*GIVEN PROBLEM*: Copy out the lines word for word, starting at the line that contains "You are a GUI" and going through the last line, with both ends included. Leave the pictures out of your answer.

** begin ROWS **

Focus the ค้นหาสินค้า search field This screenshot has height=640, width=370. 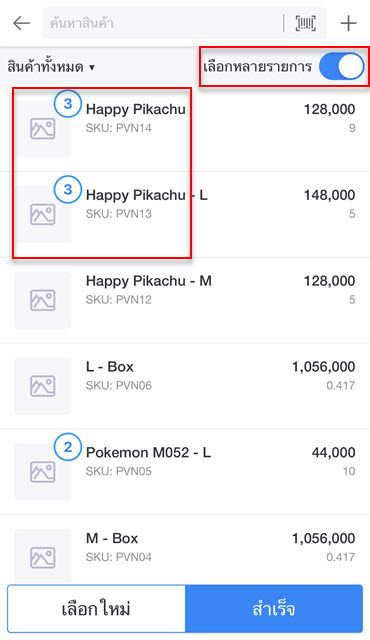coord(163,23)
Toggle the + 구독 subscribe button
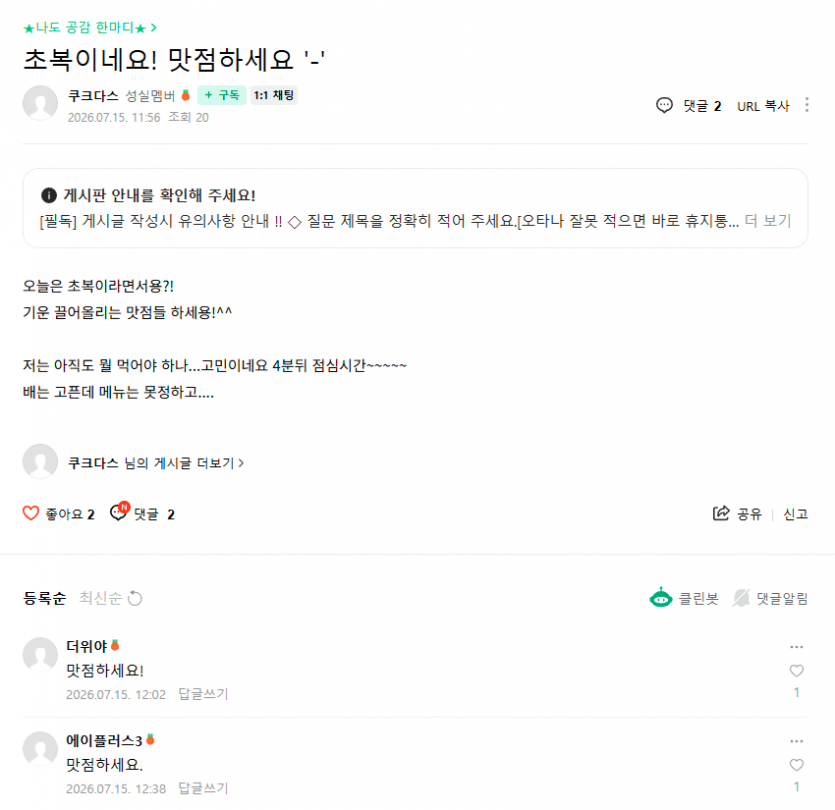Screen dimensions: 835x810 (222, 95)
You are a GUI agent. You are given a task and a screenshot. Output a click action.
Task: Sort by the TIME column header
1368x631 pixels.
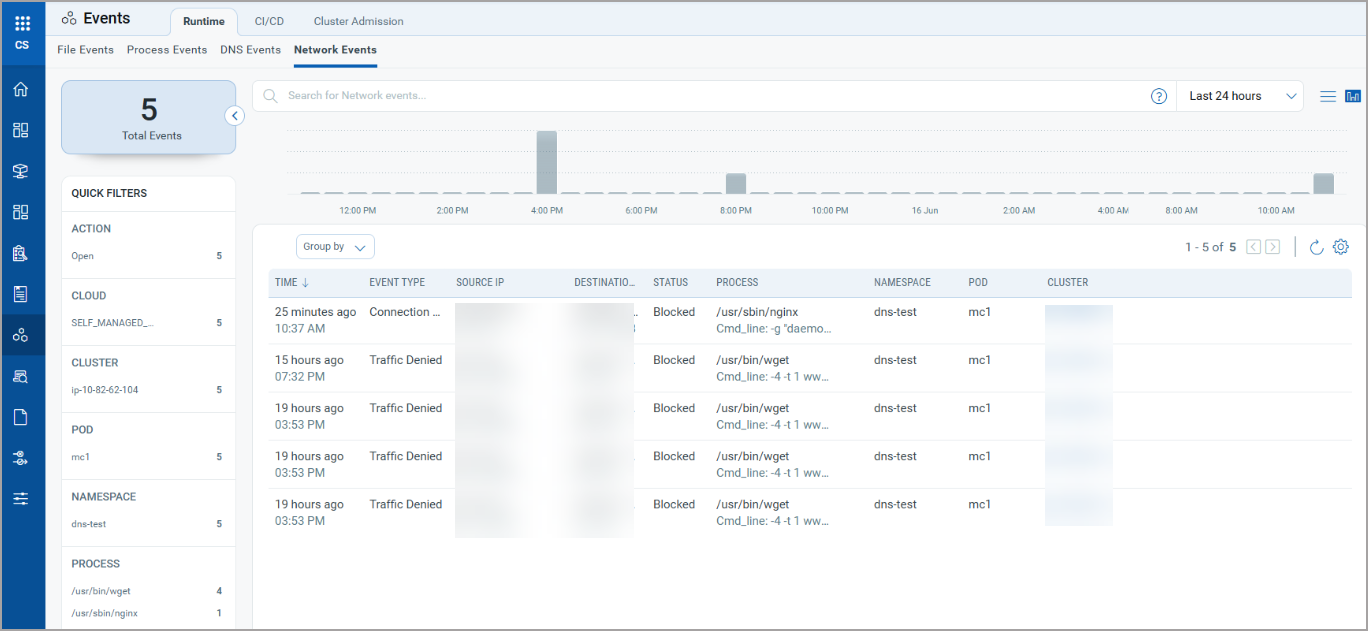click(x=292, y=282)
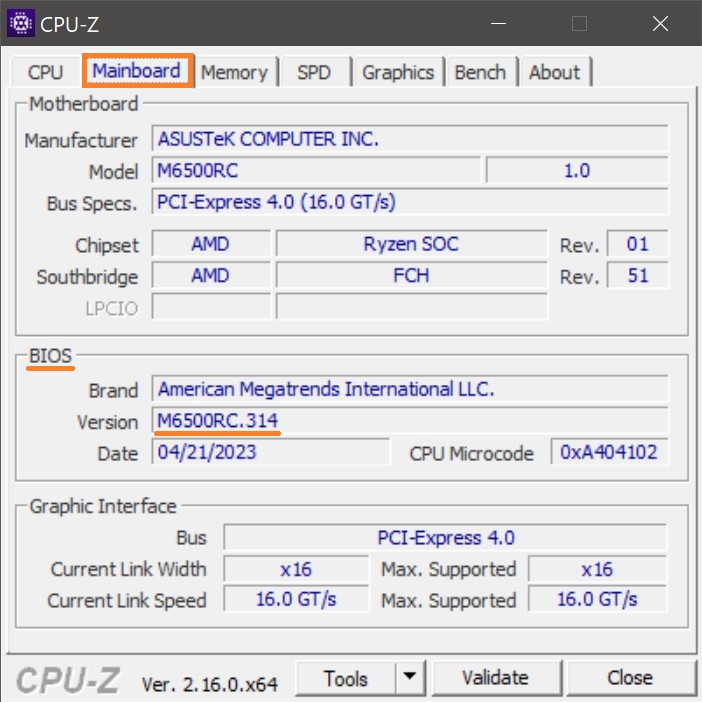Close the window with the title bar X
Viewport: 702px width, 702px height.
point(661,24)
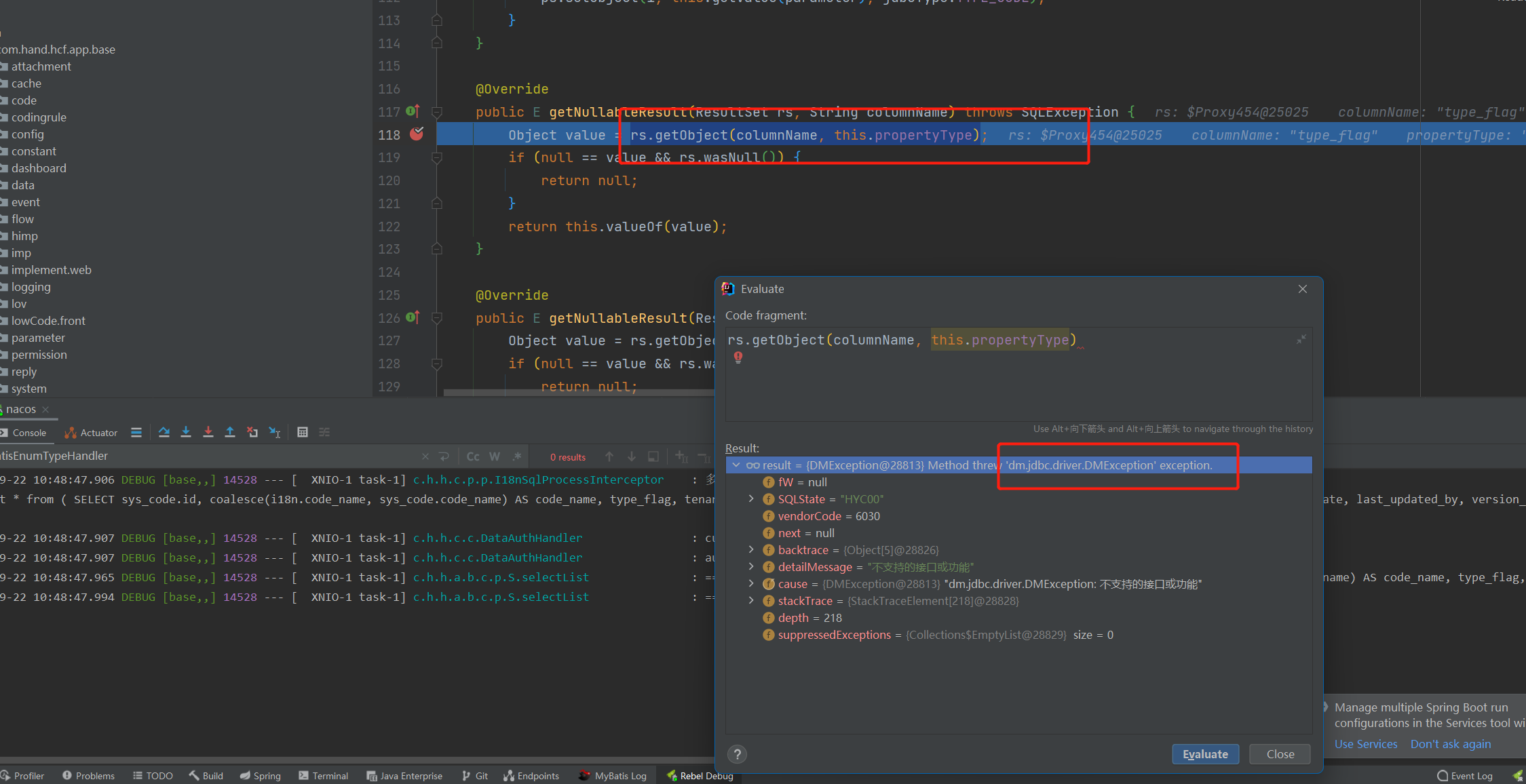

** end ROWS **

*ANSWER TO THIS EXERCISE*:
You are a GUI agent. You are given a task and a screenshot. Output a click action.
Task: Sort by the TIME column header
1368x631 pixels.
click(x=292, y=282)
Close the window with the title bar X
Viewport: 702px width, 702px height.
point(661,24)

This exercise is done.